THE CANADIAN PRESS
BRISBANE, Australia — He’s already Canada’s most decorated tennis player with six Grand Slam doubles titles and an Olympic gold medal among his accomplishments.
But at age 38, Daniel Nestor shows no signs of slowing down.
"I feel like I keep doing certain things better, understanding things more and finding out more things about myself," the Toronto left-hander said this week as he prepares for his first tournament of the season. "For sure I’m a late bloomer."
Nestor’s impressive career earned him another accolade this week when he was appointed to the Order of Canada, joining many other top Canadian athletes.
"It’s a great accomplishment," said Nestor. "There’s so many names — any hockey player that you see on there is a fantastic athlete, guys that I grew up watching and idolizing. So, to be part of that list is amazing."
Nestor specifically cited star golfer Mike Weir, who received the Order of Canada in 2009.
"He’s done so much for golf in Canada," said Nestor. "Winning the Masters is comparable to winning Wimbledon in singles."
Over a 20-year professional career, Nestor has won all four Grand Slam doubles tournaments, including Wimbledon in 2008 and 2009 with Nenad Zimonjic of Serbia, and has been No. 1 in the ATP doubles rankings a for a total of 87 weeks. His Olympic gold came in Sydney in 2000 with Sebastien Lareau of Montreal
Nestor’s 71 career doubles titles places him fifth on the all-time list behind Todd Woodbridge of Australia, who has 83.
On Friday, the 39-year-old Woodbridge expressed surprise and admiration that Nestor is still so competitive. Woodbridge, who won 16 Grand Slam doubles titles, including nine at Wimbledon, retired at age 34.
"It’s a lot of hard work, competing and not giving up," said Nestor, currently co-ranked No. 3 in doubles. "I think you get more appreciated the older you get.
"I know if I would have retired five or six years ago, I would have been long forgotten and wouldn’t have achieved a lot of what I did. So I’m happy I continued and it’s nice to still be recognized for what I do."

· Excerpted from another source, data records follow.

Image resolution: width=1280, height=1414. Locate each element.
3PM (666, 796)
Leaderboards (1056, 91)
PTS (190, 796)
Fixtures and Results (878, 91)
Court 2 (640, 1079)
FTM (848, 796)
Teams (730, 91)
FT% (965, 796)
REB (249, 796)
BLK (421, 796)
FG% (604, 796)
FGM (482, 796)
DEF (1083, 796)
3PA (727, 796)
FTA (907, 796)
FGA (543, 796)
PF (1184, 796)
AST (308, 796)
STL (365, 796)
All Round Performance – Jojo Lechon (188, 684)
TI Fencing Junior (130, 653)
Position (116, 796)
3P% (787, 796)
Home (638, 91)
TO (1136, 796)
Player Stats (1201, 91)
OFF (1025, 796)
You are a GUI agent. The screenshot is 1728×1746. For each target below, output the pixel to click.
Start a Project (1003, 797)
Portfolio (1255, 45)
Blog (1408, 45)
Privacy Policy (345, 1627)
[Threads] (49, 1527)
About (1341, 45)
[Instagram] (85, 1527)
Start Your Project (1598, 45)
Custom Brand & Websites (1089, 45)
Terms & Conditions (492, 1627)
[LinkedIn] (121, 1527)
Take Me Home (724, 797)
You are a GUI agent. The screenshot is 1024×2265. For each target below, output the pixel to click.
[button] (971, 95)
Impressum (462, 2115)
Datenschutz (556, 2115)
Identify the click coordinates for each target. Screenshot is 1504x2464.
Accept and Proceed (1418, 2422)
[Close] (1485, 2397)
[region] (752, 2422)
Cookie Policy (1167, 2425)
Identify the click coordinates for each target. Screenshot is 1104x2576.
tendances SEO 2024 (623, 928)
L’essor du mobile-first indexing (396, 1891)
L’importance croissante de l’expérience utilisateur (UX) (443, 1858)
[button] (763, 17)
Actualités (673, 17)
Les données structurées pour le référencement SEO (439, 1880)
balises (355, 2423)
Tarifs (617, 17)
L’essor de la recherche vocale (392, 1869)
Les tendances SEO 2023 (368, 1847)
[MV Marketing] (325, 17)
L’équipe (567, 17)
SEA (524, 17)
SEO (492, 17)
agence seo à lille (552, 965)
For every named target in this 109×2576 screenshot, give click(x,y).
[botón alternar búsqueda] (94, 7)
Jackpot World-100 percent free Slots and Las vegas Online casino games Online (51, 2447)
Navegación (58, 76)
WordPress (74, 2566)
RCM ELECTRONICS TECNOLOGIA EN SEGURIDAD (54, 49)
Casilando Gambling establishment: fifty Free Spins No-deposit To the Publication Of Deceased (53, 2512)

He says he would like to continue to play through the 2012 season. He’ll open the 2011 campaign at the Brisbane International with new partner Max Mirnyi of Belarus. Nestor and Zimonjic went their separate ways at the end of last season.
Nestor admits he wasn’t too familiar with the Order of Canada when Tennis Canada first put his name forward.
"Tennis Canada nominated me a few years ago and I did some research into it and realized it’s one of the biggest honours you can have as a Canadian," said Nestor. "I’ve seen the list of the people and it’s pretty special."
Nestor was four when he emigrated to Canada from Serbia in the former Yugoslavia with his parents, Anna and Ray and older brother Alex.
He attributes a lot of his success to his parents.
"They have a very similar mentality to mine, coming to Canada as immigrants and really appreciating the opportunities the country has given us," he said.
"My parents are proud to be Canadian, as I am," Nestor added. "They had a lot to do with my success and sacrificed a lot over the years."